Here Are The Most Interesting Features I Found In A $93,000 BMW X7

The 2019 BMW X7 is the German automaker's latest low-flying luxury barge. You may or may not care about what it's like to drive, but the car has enough neat gadgets that I couldn't resist revisiting it.

(Full Disclosure: BMW flew me out to Las Vegas and put me up in the Four Seasons so I could drive a 2019 BMW X7 xDrive50i back home to Los Angeles via Death Valley. The hotel lobby coffee was six bucks. I billed it to the room.)

The X7 is a lot more luxury than sporty, so the interior is slathered in illuminated opulence. Behold–all the X7 features I thought were kind of neat but didn't quite make it into the First Drive writeup.

Pulsing Door Lights

Most cars have little lights on their door panels that illuminate when the doors are open. The BMW X7's are this pulsing LED strip, neatly tucked into the door design.

It looks almost exactly like the "red alert" lights in Star Trek: The Next Generation's Enterprise D, and if you can't appreciate that, well, that's just too bad.

OEM Ash Tray Cans

The X7's optional ashtray fits into the car's cupholder, and I actually thought it was another control knob for the infotainment system at first. Upon closer inspection, it kind of looks like a beer can.

The fact that BMW chose to set up its ashtray this way, instead of integrating it with the interior design, is interesting. The reasoning is pretty simple–an ashtray is important in some markets, and not at all in others.

I just liked it because this is exactly the kind of weird, random factory automotive accessory I enjoy finding on my automotive archaeology trips to junkyards.

Rear Seat Pillows

The Alcantara-wrapped rear seat pillows look like another odd afterthought in the otherwise extremely sleek and elegant X7 interior. But, what can I say, they feel as comfortable as a five-star hotel bed after a one star transcontinental flight.

Tornado Tweeter Lights

While the silver speaker trim inside the BMW X7 looked lifted almost directly off the Mercedes-Benz S-Class, the lighting inside the tweeters that look like a cyclone looks pretty cool.

Sunroof Mood Lighting

Ambient interior lighting in cars has been around for a long time, even some Kias have a form of this now, but I've never seen light cost into a glass roof quite like this before.

I did all of my X7 driving during the day, so I didn't really get to appreciate until pulling into a valet line in the early evening. But it is pretty darn cool.

The Giant Key

The BMW X7's key, which is about the size of an old Nokia phone, can do a lot more than just lock or start the vehicle. It can also tell you how much fuel the vehicle has, set itself to adjust the temperature before you get in, and do other things. The car can also feed your smart phone this information through BMW's app.

3D Parking Perspectives

You might have seen this third-person parking camera view in other BMWs and Rolls-Royces, but I cannot get over how cool it is.

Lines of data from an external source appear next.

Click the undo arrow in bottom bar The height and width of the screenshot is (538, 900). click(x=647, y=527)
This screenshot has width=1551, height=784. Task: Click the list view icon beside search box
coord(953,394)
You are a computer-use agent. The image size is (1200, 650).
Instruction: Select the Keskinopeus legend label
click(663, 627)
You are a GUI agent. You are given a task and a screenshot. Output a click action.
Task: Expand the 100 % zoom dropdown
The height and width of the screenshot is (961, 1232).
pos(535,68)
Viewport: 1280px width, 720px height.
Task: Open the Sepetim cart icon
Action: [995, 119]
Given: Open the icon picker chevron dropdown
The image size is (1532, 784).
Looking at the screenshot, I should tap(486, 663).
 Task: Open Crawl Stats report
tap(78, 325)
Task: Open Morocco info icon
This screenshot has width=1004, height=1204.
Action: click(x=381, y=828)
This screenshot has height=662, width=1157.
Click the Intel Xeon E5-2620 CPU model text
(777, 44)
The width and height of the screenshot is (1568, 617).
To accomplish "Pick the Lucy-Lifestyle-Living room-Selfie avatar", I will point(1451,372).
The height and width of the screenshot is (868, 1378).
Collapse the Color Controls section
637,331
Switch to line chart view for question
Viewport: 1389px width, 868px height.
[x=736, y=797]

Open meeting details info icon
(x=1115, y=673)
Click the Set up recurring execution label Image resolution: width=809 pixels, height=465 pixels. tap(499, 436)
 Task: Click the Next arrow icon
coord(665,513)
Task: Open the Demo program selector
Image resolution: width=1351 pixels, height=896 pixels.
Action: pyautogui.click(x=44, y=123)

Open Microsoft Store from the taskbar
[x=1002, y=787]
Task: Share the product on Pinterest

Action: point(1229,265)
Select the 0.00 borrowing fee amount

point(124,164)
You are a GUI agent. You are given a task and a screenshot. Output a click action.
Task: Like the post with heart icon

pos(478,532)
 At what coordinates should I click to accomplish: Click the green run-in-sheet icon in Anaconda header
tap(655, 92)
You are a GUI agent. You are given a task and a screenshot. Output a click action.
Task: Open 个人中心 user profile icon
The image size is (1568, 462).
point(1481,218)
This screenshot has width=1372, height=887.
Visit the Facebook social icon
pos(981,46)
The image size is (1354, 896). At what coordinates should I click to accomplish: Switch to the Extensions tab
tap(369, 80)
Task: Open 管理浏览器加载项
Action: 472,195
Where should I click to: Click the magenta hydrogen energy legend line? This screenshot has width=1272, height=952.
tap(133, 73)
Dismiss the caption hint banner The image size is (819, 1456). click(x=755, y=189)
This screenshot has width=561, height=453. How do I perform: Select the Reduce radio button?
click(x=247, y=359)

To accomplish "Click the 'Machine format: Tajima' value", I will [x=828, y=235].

Basically, one of the car's computers is extrapolating an impossible perspective from the images it's digesting from an array of cameras, making it appear that you're looking at the car from the outside.

Driver Monitor

That black chunk at the top of the X7's gauge cluster is a monitoring system. Through that lens, the car watches the driver to catch fatigue or inattentiveness.

If the car decides you're nodding off or spacing out, it will send you notifications or kick off its "self-steering" functionality.

And oh yeah—The Grille Dimensions

So many people have asked me what the actual physical dimensions of the X7's enormous snout actually are. It pains me to admit that I forgot to bring my tape measure to the launch event, but I did ask a BMW representative, who got "16 inches tall and 32 inches wide" with his phone's measuring app.


The X7's surprisingly decent exhaust note, seat massagers and climate controlled cupholders could get a mention here too, but I always drink my coffee out of a $30 Yeti cup on the road so I couldn't really tell you if the BMW's cup warmer worked.

Those seats though, man, I could have sat in them and enjoyed all these other fun features forever.